Wednesday, February 4, 2009

everyone's life is a story

I have a small group of 6 eighth-grade girls that I "lead." I use the term "lead" very loosely, as I think I've learned more about myself because I spend time with them rather than them actually learning from me. To kick off the lovely year of 2009, the junior high staff at church has asked us to talk about sexuality in order to coincide with the series they are doing on Sunday mornings. Now, here's a question...does anyone out there really have the desire to talk to middle schoolers about sexuality? There certainly are people out there that do, I'm sure--and if you had asked me if I was one of them a month ago, I would have said no.

A few weeks ago, my girls wanted to have a sleepover one night on a long weekend.

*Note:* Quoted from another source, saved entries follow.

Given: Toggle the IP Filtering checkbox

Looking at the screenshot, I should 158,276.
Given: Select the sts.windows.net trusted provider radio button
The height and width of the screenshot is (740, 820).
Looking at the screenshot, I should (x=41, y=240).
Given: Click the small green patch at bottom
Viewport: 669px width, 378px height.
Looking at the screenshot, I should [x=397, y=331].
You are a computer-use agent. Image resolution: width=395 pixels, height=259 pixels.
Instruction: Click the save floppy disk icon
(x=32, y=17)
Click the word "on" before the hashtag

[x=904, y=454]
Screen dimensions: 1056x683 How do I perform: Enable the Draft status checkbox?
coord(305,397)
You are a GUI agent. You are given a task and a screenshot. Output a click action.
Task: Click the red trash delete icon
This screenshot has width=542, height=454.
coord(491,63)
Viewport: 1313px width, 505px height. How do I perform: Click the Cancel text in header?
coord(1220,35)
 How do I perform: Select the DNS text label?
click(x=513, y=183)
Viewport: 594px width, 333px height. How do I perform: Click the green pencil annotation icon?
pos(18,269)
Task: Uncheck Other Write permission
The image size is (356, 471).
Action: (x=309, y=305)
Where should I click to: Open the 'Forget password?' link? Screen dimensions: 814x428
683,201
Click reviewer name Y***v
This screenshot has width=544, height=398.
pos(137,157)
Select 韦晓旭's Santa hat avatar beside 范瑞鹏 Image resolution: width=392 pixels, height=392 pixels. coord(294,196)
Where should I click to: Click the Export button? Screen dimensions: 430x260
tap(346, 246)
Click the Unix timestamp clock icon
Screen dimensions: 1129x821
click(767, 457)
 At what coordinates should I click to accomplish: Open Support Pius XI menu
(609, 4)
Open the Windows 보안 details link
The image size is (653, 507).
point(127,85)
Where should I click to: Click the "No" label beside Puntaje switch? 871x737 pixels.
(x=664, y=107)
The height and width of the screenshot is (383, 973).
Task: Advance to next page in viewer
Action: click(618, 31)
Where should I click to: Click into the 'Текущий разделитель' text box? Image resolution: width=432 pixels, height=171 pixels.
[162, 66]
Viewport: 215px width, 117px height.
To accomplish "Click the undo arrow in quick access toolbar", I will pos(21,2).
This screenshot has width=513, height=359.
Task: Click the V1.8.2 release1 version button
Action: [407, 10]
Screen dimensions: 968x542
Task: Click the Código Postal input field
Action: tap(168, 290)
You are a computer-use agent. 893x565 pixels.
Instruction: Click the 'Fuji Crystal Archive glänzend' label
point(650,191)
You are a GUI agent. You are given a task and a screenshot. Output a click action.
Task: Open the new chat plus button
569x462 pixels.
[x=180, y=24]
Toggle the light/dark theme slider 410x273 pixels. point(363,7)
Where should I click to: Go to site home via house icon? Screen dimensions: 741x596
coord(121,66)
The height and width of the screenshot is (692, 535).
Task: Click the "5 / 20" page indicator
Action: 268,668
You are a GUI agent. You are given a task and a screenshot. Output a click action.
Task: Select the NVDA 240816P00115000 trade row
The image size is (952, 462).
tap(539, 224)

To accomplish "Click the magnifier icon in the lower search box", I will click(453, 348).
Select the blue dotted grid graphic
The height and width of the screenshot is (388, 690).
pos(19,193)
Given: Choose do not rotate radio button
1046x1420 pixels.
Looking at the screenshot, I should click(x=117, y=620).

I thought it would be fun, so we scheduled it for Sunday night. We started the night with our first group discussion about sexuality. Not 15 minutes into our chat, one of my girls looked me straight in the face and asked me a point-blank question about my story that left me no wiggle room. I chose to be honest with them, and I told the girls a small part of my story that I don't really like talking about, a part that I feel marks me and disgraces me. As I sat there telling them about what happened and what God's done with my heart in the aftermath of it all, I knew there was a reason I had this group. I didn't know it at the time I was telling them my story, but I can say this now: For the first time in my life, I actually believe that my story could be used for good. Now, is it still hard? Do I still believe lies about myself because of what happened? The answer to both questions is yes. But, in the midst of all that, I think I'm beginning to see what redemption might look like for my story.

A year ago, I did this "reflection exercise" at the start of 2008. Part of the exercise involved spending time writing about the events of the past year and then asking God to show you a theme for the upcoming year. In my journal, I wrote that 2008 would be a year for healing. At the time, I thought healing would mean peace, calm, and relaxation. I couldn't have been more wrong about that. Now, I can see that healing for me required walking through some deep, dark valleys, valleys that I'm still trying to navigate through. Just a few weeks ago, before my girls asked me about my story, I did a similar exercise. I journaled about the past year so I could make sure I got all the events and emotions on paper. I wrote about healing, and how I saw that theme woven through the past year. As I started to think about this coming year, one word kept coming to mind: redemption. Just a week after I put that word on paper, my girls asked me about my story. Kind of mind-blowing, in my opinion.


[You are a story. You are not merely the possessor and teller of a number of stories; you are a will-written, intentional story that is authored by the greatest Writer of all time.]